Abstract
Purpose
To evaluate the feasibility of using the StarGuide (General Electric Healthcare, Haifa, Israel), a new generation multi-detector cadmium-zinc-telluride (CZT)-based SPECT/CT, for whole-body imaging in the setting of post-therapy imaging of 177Lu-labeled radiopharmaceuticals.
Methods
Thirty-one patients (34–89 years old; mean ± SD, 65.5 ± 12.1) who were treated with either 177Lu-DOTATATE (n=17) or 177Lu-PSMA617 (n=14) as part of standard of care were scanned post-therapy with the StarGuide; some were also scanned with the standard GE Discovery 670 Pro SPECT/CT. All patients had either 64Cu-DOTATATE or 18F-DCFPyL PET/CT prior to first cycle of therapy for eligibility check. The detection/targeting rate (lesion uptake greater than blood pool uptake) of large lesions meeting RECIST 1.1 size criteria on post-therapy StarGuide SPECT/CT was evaluated and compared to the standard design GE Discovery 670 Pro SPECT/CT (when available) and pre-therapy PET by two nuclear medicine physicians with consensus read.
Results
This retrospective analysis identified a total of 50 post-therapy scans performed with the new imaging protocol from November 2021 to August 2022. The StarGuide system acquired vertex to mid-thighs post-therapy SPECT/CT scans with 4 bed positions, 3 min/bed and a total scan time of 12 min.

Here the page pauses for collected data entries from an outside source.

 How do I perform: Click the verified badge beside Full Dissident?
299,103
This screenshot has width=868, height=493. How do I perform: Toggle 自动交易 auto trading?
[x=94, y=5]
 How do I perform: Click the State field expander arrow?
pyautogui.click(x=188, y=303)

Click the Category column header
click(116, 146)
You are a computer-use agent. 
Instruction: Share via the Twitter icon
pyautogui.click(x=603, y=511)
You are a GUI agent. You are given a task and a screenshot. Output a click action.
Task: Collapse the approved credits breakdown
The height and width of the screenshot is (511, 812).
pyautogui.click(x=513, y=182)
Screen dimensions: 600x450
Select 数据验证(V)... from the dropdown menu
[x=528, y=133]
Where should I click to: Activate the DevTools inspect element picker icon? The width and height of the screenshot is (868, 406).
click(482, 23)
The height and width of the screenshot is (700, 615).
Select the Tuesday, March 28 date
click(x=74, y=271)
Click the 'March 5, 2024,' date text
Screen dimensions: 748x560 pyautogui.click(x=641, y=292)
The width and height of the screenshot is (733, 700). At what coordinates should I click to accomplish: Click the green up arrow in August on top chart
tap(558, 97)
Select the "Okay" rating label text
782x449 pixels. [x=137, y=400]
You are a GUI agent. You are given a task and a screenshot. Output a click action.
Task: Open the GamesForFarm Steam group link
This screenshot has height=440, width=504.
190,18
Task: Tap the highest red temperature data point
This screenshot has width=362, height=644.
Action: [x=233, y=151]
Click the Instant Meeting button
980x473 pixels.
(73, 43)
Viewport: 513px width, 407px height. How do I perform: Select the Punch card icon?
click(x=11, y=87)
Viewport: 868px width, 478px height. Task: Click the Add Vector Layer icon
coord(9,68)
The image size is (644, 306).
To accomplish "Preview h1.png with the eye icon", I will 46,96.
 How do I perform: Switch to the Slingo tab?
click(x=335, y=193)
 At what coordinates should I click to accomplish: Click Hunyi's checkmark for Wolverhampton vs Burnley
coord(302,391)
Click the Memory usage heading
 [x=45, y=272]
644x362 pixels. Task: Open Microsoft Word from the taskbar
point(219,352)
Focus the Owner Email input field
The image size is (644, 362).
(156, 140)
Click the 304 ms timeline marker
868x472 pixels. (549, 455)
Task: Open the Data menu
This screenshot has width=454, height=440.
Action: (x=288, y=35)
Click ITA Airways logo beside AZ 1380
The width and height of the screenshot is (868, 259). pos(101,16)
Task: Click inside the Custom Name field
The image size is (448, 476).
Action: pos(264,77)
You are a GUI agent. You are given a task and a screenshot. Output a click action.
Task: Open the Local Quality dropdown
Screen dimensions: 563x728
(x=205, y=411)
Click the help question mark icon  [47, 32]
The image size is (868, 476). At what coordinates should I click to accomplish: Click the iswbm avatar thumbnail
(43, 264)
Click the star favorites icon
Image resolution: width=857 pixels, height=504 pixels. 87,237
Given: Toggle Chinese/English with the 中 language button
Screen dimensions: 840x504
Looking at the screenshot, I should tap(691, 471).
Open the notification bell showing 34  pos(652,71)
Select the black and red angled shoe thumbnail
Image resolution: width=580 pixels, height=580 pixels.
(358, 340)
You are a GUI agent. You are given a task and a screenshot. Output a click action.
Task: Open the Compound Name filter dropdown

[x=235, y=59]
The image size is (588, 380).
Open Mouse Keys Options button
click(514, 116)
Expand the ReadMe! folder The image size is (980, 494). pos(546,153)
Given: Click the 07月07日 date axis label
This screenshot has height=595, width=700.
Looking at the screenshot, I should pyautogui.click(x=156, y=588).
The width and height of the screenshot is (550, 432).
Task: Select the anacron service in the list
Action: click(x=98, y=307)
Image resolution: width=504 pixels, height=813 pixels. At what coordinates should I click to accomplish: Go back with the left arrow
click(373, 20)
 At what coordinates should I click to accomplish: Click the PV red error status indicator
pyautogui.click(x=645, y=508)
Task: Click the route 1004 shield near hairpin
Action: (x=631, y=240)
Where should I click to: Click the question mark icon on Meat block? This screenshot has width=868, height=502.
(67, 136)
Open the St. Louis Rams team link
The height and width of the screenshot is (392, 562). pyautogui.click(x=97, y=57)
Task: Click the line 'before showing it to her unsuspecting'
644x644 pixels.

In comparison, the standard GE Discovery 670 Pro SPECT/CT system typically acquires images in 2 bed positions covering the chest, abdomen, and pelvis with a total scan time of 32 min. The pre-therapy 64Cu-DOTATATE PET takes 20 min with 4 bed positions on GE Discovery MI PET/CT, and 18F-DCFPyL PET takes 8–10 min with 4–5 bed positions on GE Discovery MI PET/CT. This preliminary evaluation showed that the post-therapy scans acquired with faster scanning time using StarGuide system had comparable detection/targeting rate compared to the Discovery 670 Pro SPECT/CT system and detected large lesions defined by RECIST criteria on the pre-therapy PET scans.
Conclusion
Fast acquisition of whole-body post-therapy SPECT/CT is feasible with the new StarGuide system. Short scanning time improves the patients’ clinical experience and compliance which may lead to increased adoption of post-therapy SPECT. This opens the possibility to offer imaged-based treatment response assessment and personalized dosimetry to patients referred for targeted radionuclide therapies.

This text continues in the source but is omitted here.